§ EXTRACT TO READ:

--------

State v. Clarke
2016 Ohio 7187
Ohio Ct. App.2016Background
- On May 16, 2015, 14-year-old victim L.F. was walking home when Ronald L. Clarke, driving an old white pickup, repeatedly passed her, then allegedly blocked her path, grabbed her arm, tried to pull her into the truck, and said "get the fuck in the truck." She escaped and reported the incident.
- Police soon stopped Clarke in a truck matching the description; L.F. and a companion positively identified him at the scene. Clarke invoked an attorney for a vehicle search, refused consent, was later Mirandized, agreed to speak, and provided inconsistent statements to detectives.
- A search of Clarke's vehicle produced rope, duct tape, a glove, receipts (including a Taco Bell receipt matching the victim's timeline), and other items. Clarke consented to a stipulated polygraph; he failed and the videotaped polygraph (where he made additional inculpatory admissions) was played at trial.
- Clarke was indicted for attempted abduction (R.C. 2923.02/2905.02), moved to suppress post-invocation statements, which the trial court denied, and proceeded to jury trial where he was convicted.
- On appeal Clarke raised six assignments of error: suppression (invocation of counsel), juror bias, admission of the polygraph video (Clarke in jail clothing/restraints), Brady/prosecutorial misconduct, ineffective assistance of counsel, and cumulative error. The court affirmed.

--------

Write out the case summary word for word, between "- A search of" and "he was convicted.", inclusive.

§ SUPPLIED MATERIAL:
--------

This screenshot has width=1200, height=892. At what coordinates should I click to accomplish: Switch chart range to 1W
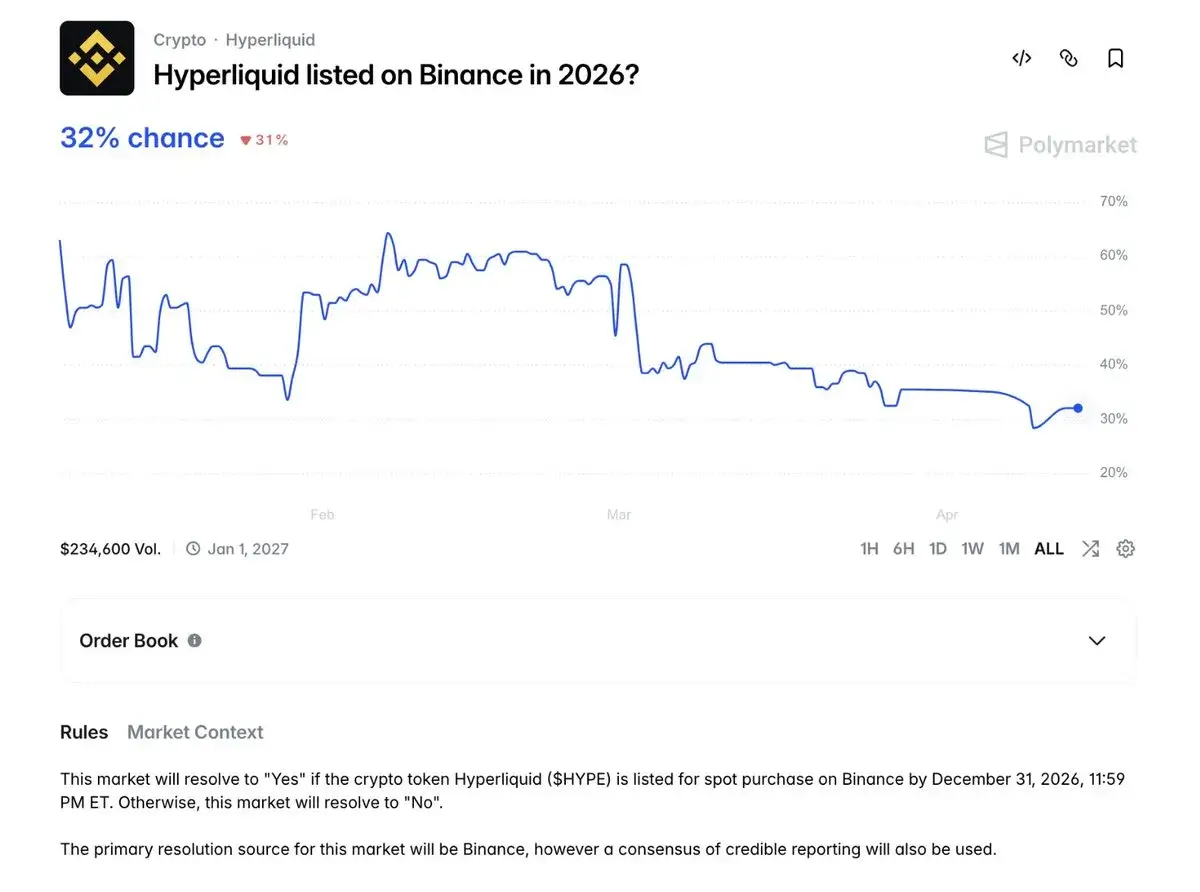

--------

§ THE OUTPUT:
- A search of Clarke's vehicle produced rope, duct tape, a glove, receipts (including a Taco Bell receipt matching the victim's timeline), and other items. Clarke consented to a stipulated polygraph; he failed and the videotaped polygraph (where he made additional inculpatory admissions) was played at trial.
- Clarke was indicted for attempted abduction (R.C. 2923.02/2905.02), moved to suppress post-invocation statements, which the trial court denied, and proceeded to jury trial where he was convicted.